**STUDY MATERIAL**:
######

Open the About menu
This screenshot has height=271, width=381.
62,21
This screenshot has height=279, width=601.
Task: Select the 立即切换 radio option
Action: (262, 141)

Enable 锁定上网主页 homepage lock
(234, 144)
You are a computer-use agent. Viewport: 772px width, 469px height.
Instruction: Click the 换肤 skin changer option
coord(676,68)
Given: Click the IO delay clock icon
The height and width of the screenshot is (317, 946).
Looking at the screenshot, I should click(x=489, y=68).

######

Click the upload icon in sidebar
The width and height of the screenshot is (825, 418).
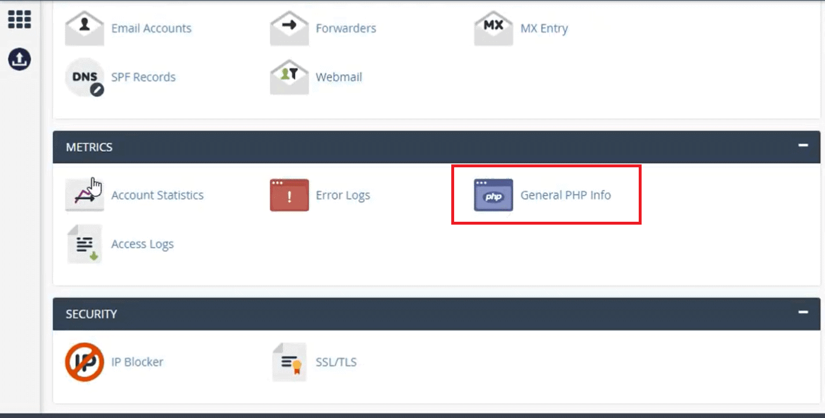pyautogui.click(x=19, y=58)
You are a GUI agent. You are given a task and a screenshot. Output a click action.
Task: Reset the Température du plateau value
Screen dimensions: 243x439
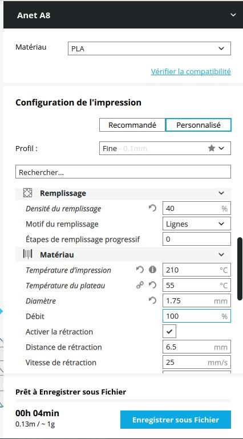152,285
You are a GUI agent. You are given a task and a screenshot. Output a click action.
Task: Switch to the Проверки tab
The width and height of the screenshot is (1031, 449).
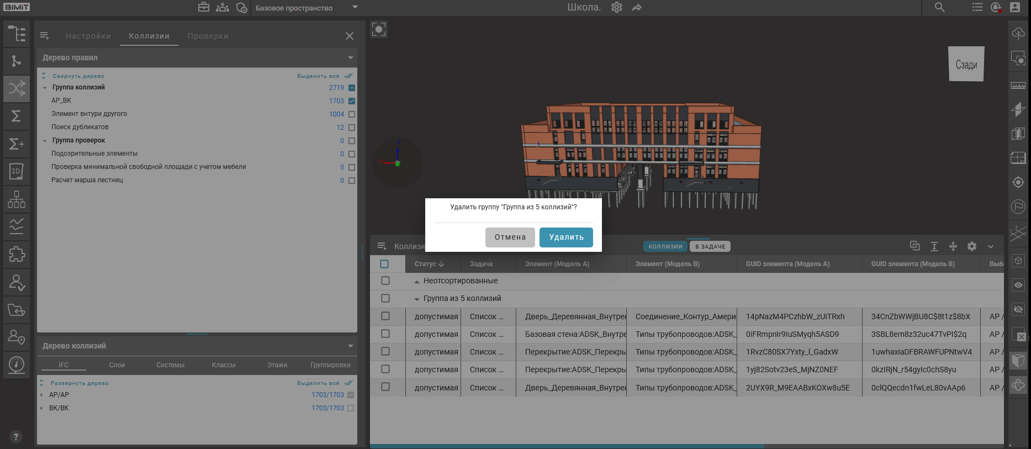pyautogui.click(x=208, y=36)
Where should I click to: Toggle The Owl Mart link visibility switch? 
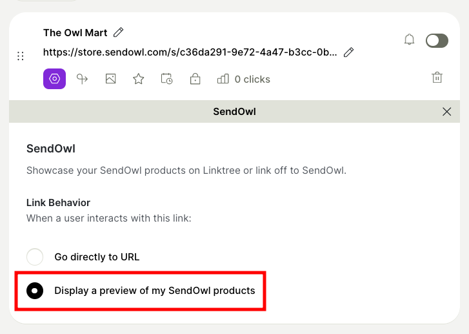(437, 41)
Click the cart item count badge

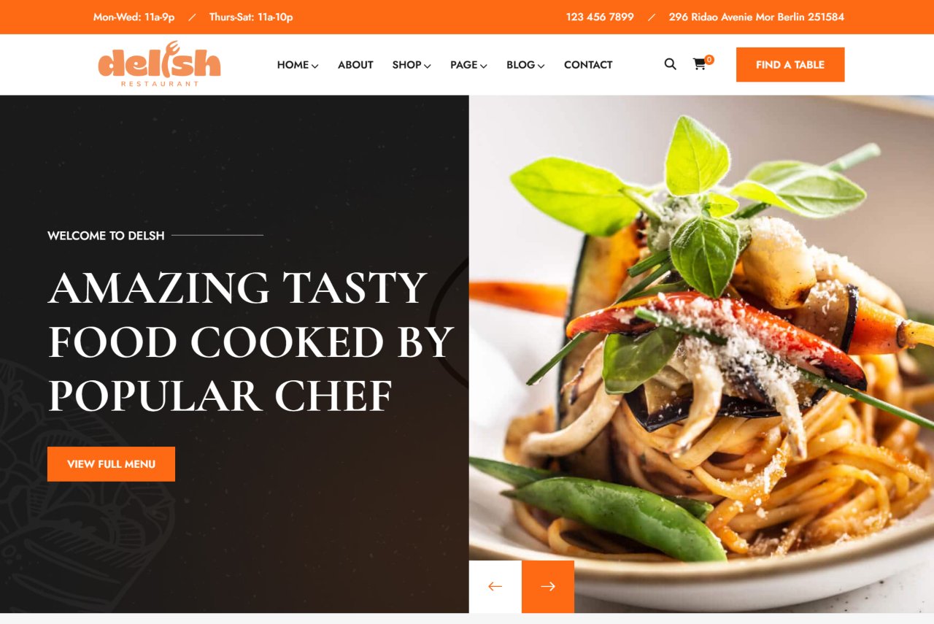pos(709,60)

######

**TO DO**: Return only the number of lines above that include "icon".

**COMPLETED TASK**: 2